Windows are provided to give light and ventilation. They are located at a height of 0.75 m to 0.90 m from the floor level. In hot and humid regions, the window area should be 15 to 20 per cent of the floor area.

It is preferable to have at least two openings in two different walls. Another thumb rule used to determine the size of the window opening is for every 30 m3 inside volume there should be at least 1m2 window opening.

Types of Windows

Various windows used may be classified on the basis of materials used, types of shutters, types of openings of shutters and the position of windows.

Timber, steel and aluminium are commonly used to make window frames. Timber may get termite attacks, steel may rust but aluminium do not have any such defects. However they are costly. Shutters of windows may be panelled, glazed or louvered. Louvered windows are generally used for bathrooms and toilets where vision is not to be allowed but ventilation is required.

Lower parts panelled and upper parts glazed windows are commonly used. Instead of panelled one may think of using translucent glasses.

Fig. Louvered window.

Window shutters may be fixed, centrally pivoted, sliding type or double hung. Following Figure shows a typical double hung window.

Fig. Double hung window.

Depending upon the position of windows, they may be classified as:

(a) Casement windows (b) Bay windows (c) Corner windows (d) Clear storey windows (e) Gable windows (f) Sky light windows (g) Dormer windows (h) Ventilators

Casement Windows

Casement windows are common type of windows, provided in the outer walls. They are provided over 50 to 75 mm sill concrete at a height of 750 to 900 mm from floor level.

Bay windows are provided on the projected portion of walls.

Corner Windows

Corner windows are provided in the corner of a room. They need heavy lintels. Corner post of window should be strong enough to take load due to deflection of lintel and impact load from the shutters.

Clear Storey Windows

Clear storey windows are provided when the height of the room is much more than adjacent room/varandah. It is provided between the gap of low height room and the top of room with greater height.

Gable Windows

Gable windows are provided in the gable portion of the building. They are required in the stair cases or in the halls with gable walls. Sky light windows are provided on a sloping roof. It projects above the top sloping surface. The common rafters are to be trimmed suitably.

(f) Sky light

Dormer windows are vertical windows on the sloping roof.

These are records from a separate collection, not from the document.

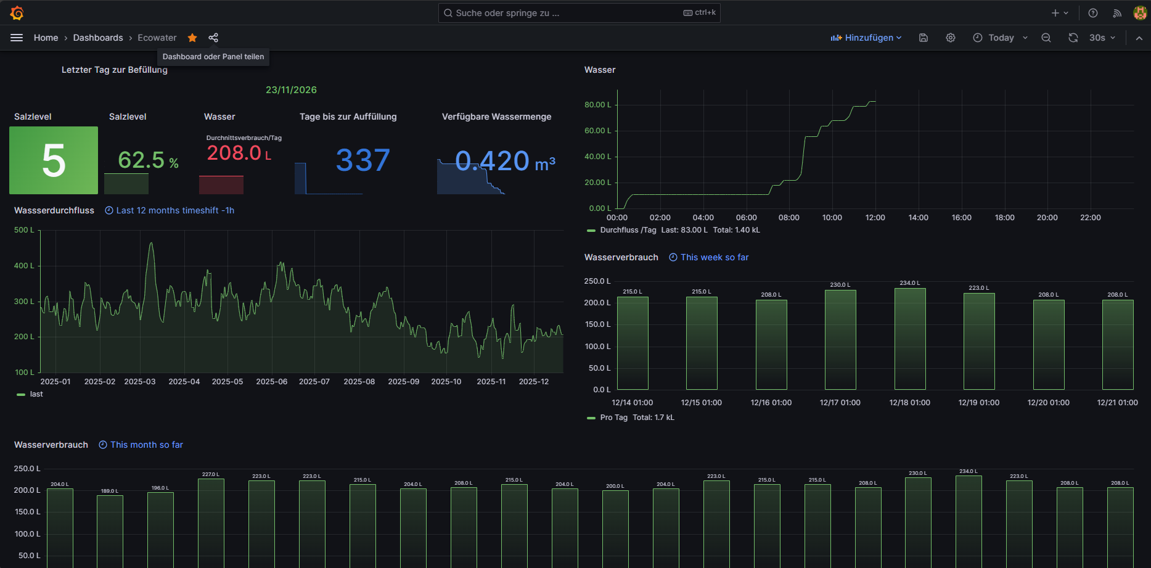Save the dashboard with disk icon
Screen dimensions: 1151x568
[923, 38]
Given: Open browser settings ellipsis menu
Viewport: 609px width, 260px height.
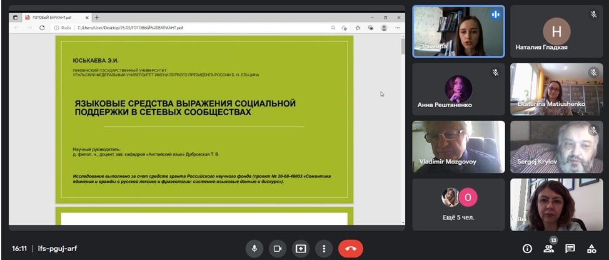Looking at the screenshot, I should [396, 28].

Ventilators are provided close to roof level or over the door frames. They help in pushing out exhaust air. They may be provided with two split and separated glasses or with hung shutters.


Lintel is a horizontal flexural member which spans over the openings in the walls for doors, windows, ventilators, cupboards etc. The load of masonry above the opening is transferred to the wall by flexural action of the lintel so that frames of doors, windows etc are not unduly loaded.

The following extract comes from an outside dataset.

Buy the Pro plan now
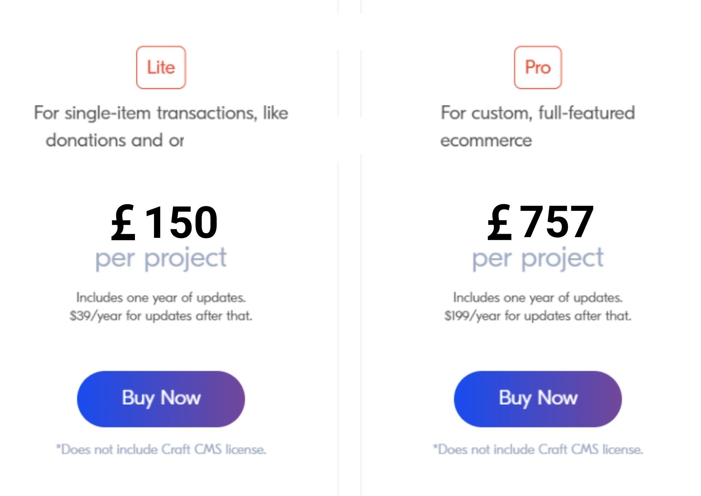 538,399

The end bearings for the lintel should be at least 200 mm. The width of lintels is same as that of wall. Lintels of various materials are used. They are:

(a) Wood (b) Stone (c) Brick (d) R.C.C. and (e) Steel.

(a) Wood Lintel: It may be a single piece or may be assembled by joining 2 to 3 pieces. Sometimes the wooden lintels are strengthened by steel plates at top and bottom. Such lintels are called as flitched beams.

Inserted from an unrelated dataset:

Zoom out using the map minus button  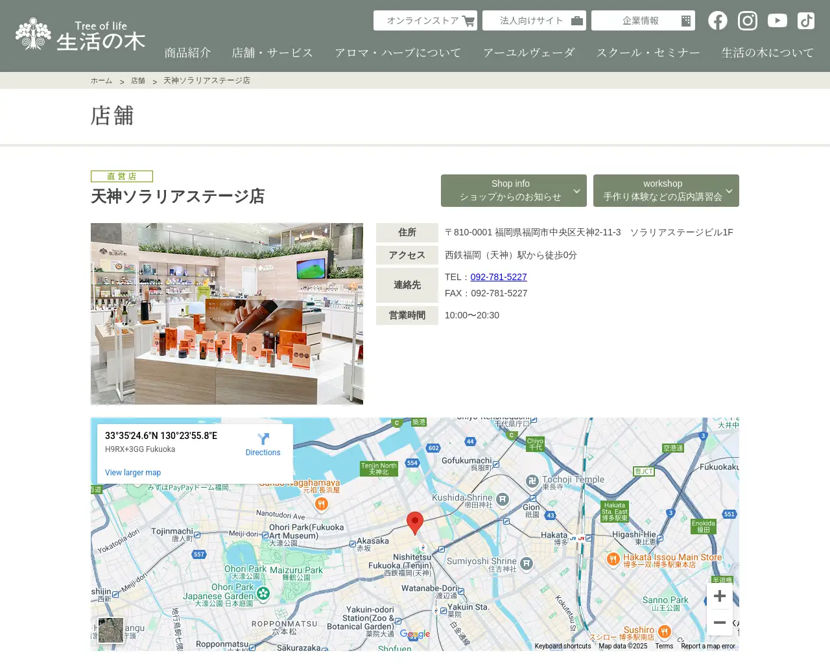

(b) Stone Lintels: Wherever stones are available stone beams are used as lintels. As stone is weak in tension they can be used only for small spans. Their depth is kept about 1 10 th span. Stones are cut to the width of wall and dressed before using as lintels.

(c) Brick Lintels: Well burnt, good quality lintels are laid on ends or edges to form lintels as shown in Fig. given below. It needs temporary form work at the time of construction. The lintel is to be cured for 7–14 days before form work is removed. Such lintels are useful to span small openings.

Fig. Brick linte

(d) R.C.C. Lintels: It is possible to provide R.C.C. lintels of any span required in the building. They can be isolated or continuous over the openings. They are provided with suitable reinforcement—main reinforcements beings on lower side in the opening. Nowadays these lintels are used very commonly in buildings.

(e) Steel Lintels: Steel angles or rolled steel I-sections are used as lintels. Tube separators may be provided to maintain the spacing between the sections. If the sections are opened to atmospheric action, regular painting is necessary. Many times they are encased in concrete to avoid maintenance problem. These lintels can be used for large openings.